Please write out, word for word, the items starting with the line containing "Open the top" and going on through the line containing "pyautogui.click(x=656, y=596)", both included.

* Recorded information *
══════
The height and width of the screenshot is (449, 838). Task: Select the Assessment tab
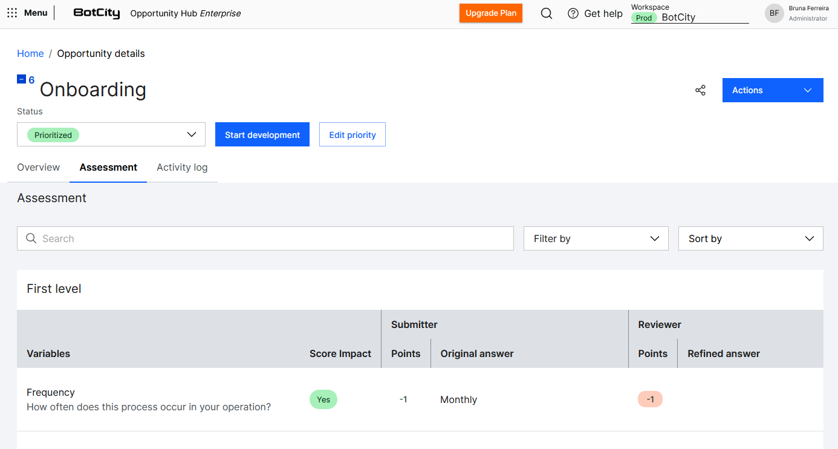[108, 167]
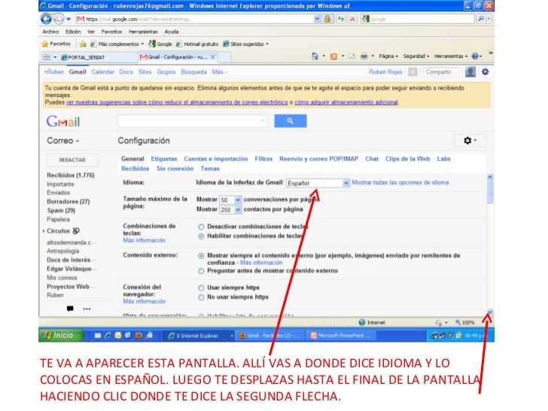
══════
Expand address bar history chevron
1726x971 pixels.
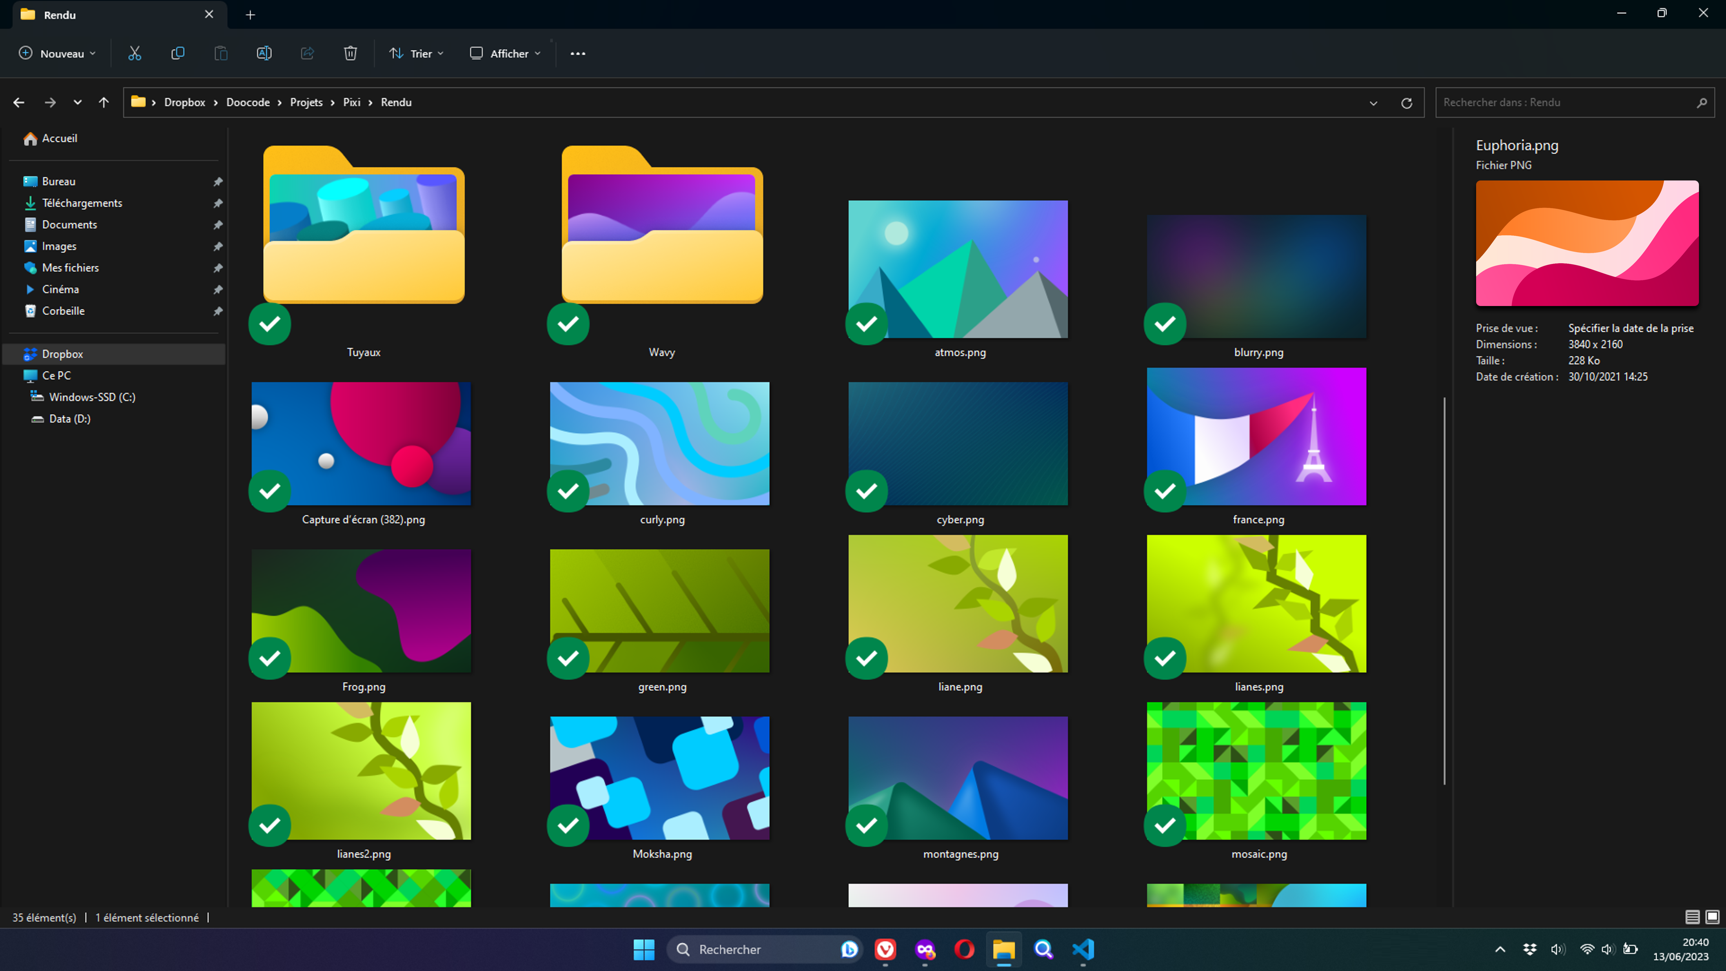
══════
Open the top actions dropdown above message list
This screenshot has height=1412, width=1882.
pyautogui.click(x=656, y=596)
══════
* Exercise solution *
Open the top actions dropdown above message list
This screenshot has height=1412, width=1882.
pyautogui.click(x=656, y=596)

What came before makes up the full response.